EXERCISE INPUTS Block Start
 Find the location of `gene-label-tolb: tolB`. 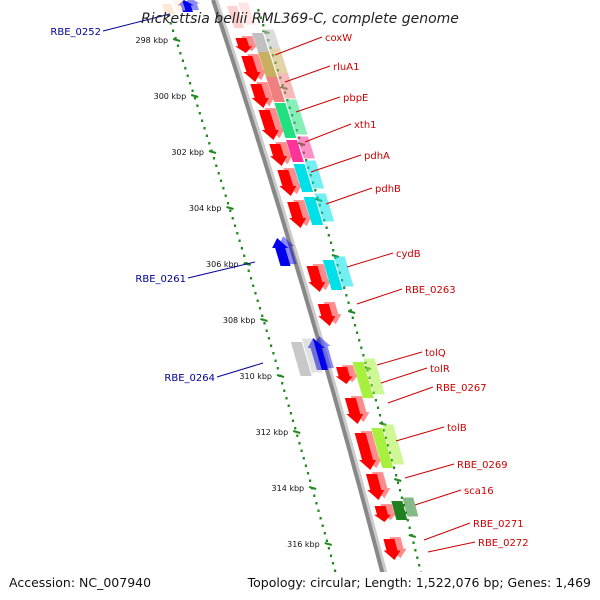

gene-label-tolb: tolB is located at coordinates (431, 432).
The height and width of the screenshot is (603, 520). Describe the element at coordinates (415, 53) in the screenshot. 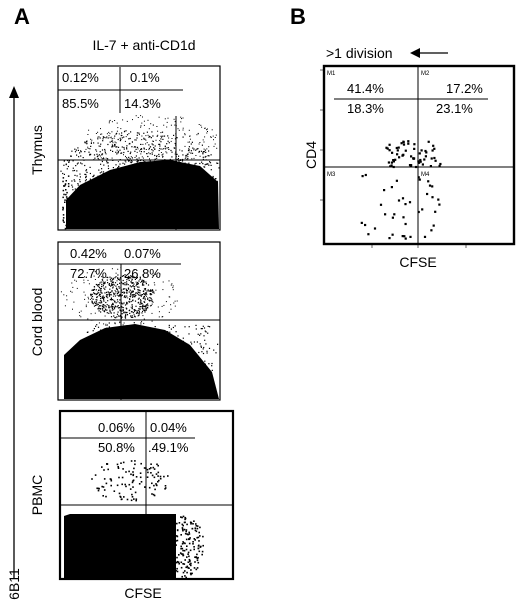

I see `panel-b-annotation-arrowhead` at that location.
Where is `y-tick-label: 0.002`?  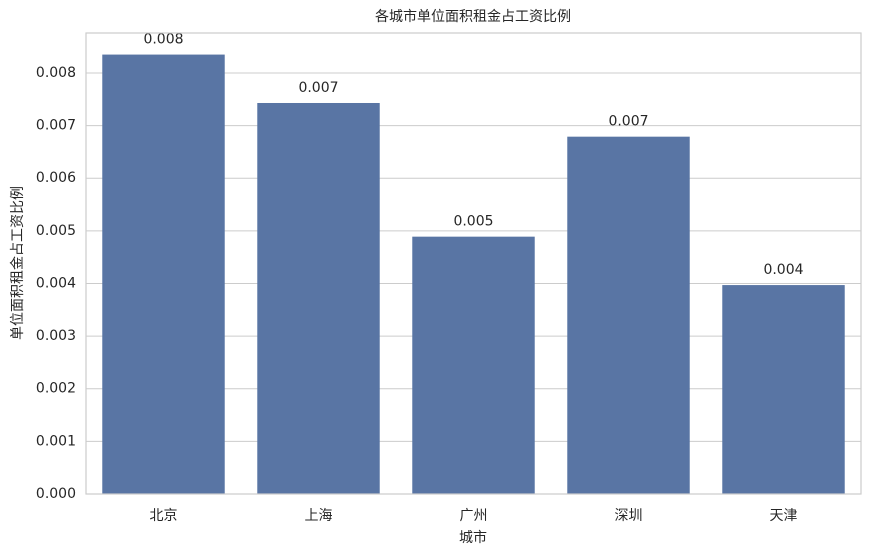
EXERCISE INPUTS Block End
* AIM OF THE TASK *
Reproduce every entry above word for word, leaving the pictures out of your copy.

* TASK RESPONSE *
 Find the location of `gene-label-tolb: tolB`. 

gene-label-tolb: tolB is located at coordinates (431, 432).
The height and width of the screenshot is (603, 520). Describe the element at coordinates (415, 53) in the screenshot. 

I see `panel-b-annotation-arrowhead` at that location.
Where is `y-tick-label: 0.002`?  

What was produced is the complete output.